Dès le 14 octobre, puis le mercredi 21 octobre sur France 2 dès 20h55 -un second numéro à 21h45 vous pourrez suivre la série « Dix pour cent » notamment produite par Cédric Klapisch (L’Auberge espagnole) qui en est également le directeur artistique et le réalisateur avec des guests comme Cécile de France, Camille Cottin, Joey Starr, Julie Gayet, François Berléand, Nathalie Baye, Laura Smet ou encore Audrey Fleurot.  

« Pour les acteurs connus, faut du culot et une bonne dose d’humour et de second degré pour accepter de porter ce drôle de costume sur un faux soi-même… »

Pourquoi tant de refus ?
« Ce n’est pas forcément facile d’assumer de jouer un personnage qui porte son nom. Cécile de France joue ainsi ici une fausse Cécile de France. Il faut du culot et une bonne dose d’humour et de second degré pour accepter de porter ce drôle de costume sur un faux soi-même…
Beaucoup ont sans doute aussi eu un peu peur du côté « télé » ; il y a encore une énorme barrière, une hiérarchie très forte qui existe pour bon nombres d’acteurs en France (je crois que ce n’est plus le cas aux États-Unis). On a été un peu surpris de ces réactions, mais on a d’autant plus apprécié ceux qui plongeaient avec nous et avec enthousiasme dans l’aventure« .

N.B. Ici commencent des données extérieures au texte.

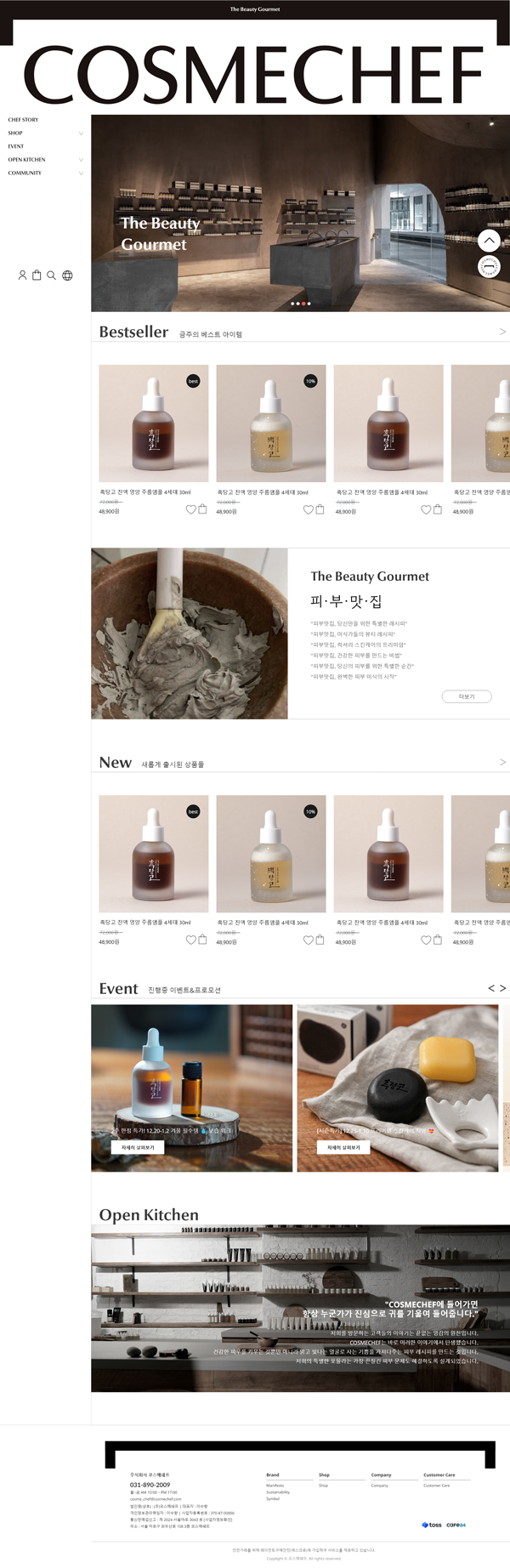Click 자세히 살펴보기 on the first event banner
510x1568 pixels.
coord(138,1147)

Derrière le glamour, quatre agents font équipe mais ce sont quatre travailleurs de l’ombre très différents…
« La question « comment des personnalités différentes vont-elles parvenir à s’associer » est, pour moi, au coeur de la série (comme elle l’est d’ailleurs dans presque tous mes films). Dans un même lieu se retrouvent des gens qui n’ont aucun rapport les uns avec les autres et qui doivent réussir à cohabiter. Un microcosme où circulent jalousie, haine, amour, jeux de pouvoir. C’est forcément intéressant à observer…Montrer l’envers du décor, est-ce une manière de rendre hommage à cette profession ?
C’est ainsi que je comprends Dix pour cent. Il ne s’agit pas seulement des 10 % du salaire d’une star que l’agent touche. Pour moi cette série parle en général de tous ceux qui vivent dans l’ombre derrière des gens importants. Ce n’est pas du tout spécifique au showbiz.
À l’heure où les séries regorgent de flics, d’avocats, en prise directe avec toutes vicissitudes de la vie quotidienne, cela nous amusait de choisir comme protagonistes des agents qui travaillent, eux, derrière les stars et les paillettes dans un bureau banal.
Plonger dans les coulisses de leurs vies personnelles permet d’atteindre des drames humains qui se jouent derrière le côté « people » par le biais de la comédie. Le but est de parler de l’Humain.
Il y a dans Dix pour cent comme une mise en abyme qui permet, à mon sens, de créer un spectacle télévisuel moderne et inventif. Ce sont ici ceux qui jouent les drames qui vivent des drames. Ces acteurs, dont c’est le métier de transmettre des émotions, les vivent, et subliment ainsi ce que tout un chacun peut ressentir dans sa propre vie.
Au fond dans Dix pour cent on ne fait que revenir au sens littéral du mot « people ». Les people sont des gens… ».